First of all, before I get into today’s blog, a quick update. I didn’t get the job I thought I was going to get. So I’m staying at my current job for right now. I just hope that it stays better for a while.
I flew to Northern California to see my parents this past Saturday after my work shift. While I was nervous as usual to fly, I was also scared about how I’d feel going into a house without Dante there.
When my dad came to the airport to pick me up, it was fine. I’m used to him getting me without Dante (or my mom). But when we got home, it got a bit weird.

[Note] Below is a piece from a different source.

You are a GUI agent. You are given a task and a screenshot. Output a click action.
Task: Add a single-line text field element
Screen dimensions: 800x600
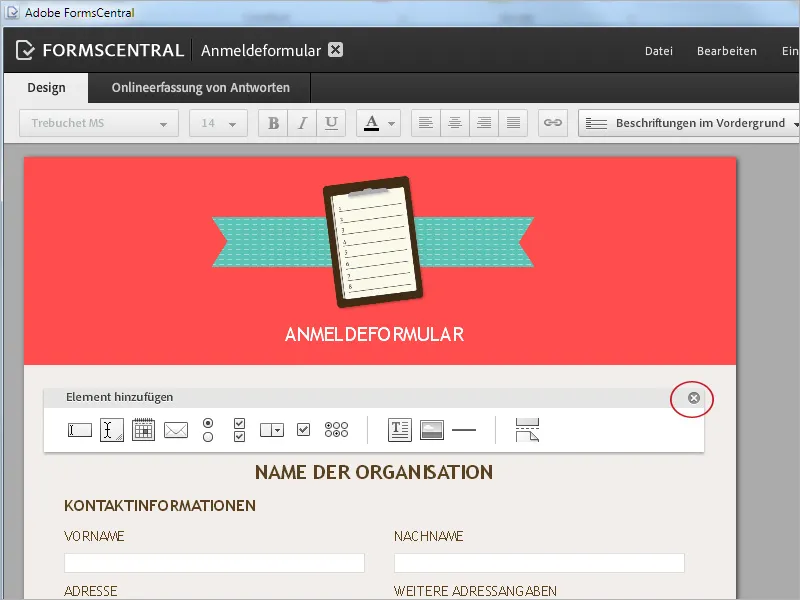click(79, 430)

There was no Dante at the door to greet me. I didn’t hear his collar jangling or him drinking water like crazy (he had an issue where he always would drink bowls of water without stopping). There was no dog to snuggle with while I was reading. And there was no dog coming down the stairs in the morning, nosing open the guest room door, and waking me up.
I know that it’s been much worse for my parents. They were here with him 24/7 and now he’s gone. And yes, there has been crying (I’m tearing up as I write this). But we’ve been trying to think of all the happy memories of Dante and the amazing almost 13 years that we had with him (I can’t believe that we had Dante for close to half my lifetime!).
I’ve also had been saying that we need to focus on making sure that we bring Chaucer into a happy home, not a sad home. We need to focus on the excitement of bring Chaucer into the family. And I know it’s a lot of pressure to put on a little puppy, but this dog is exactly what my family needs. We need a distraction. We need some positivity in our lives. We need something silly to laugh at.
As I write this, we do have Chaucer home. I’ll write more about that tomorrow. But I will say that in the day that we’ve had him, he’s done exactly what we needed and more.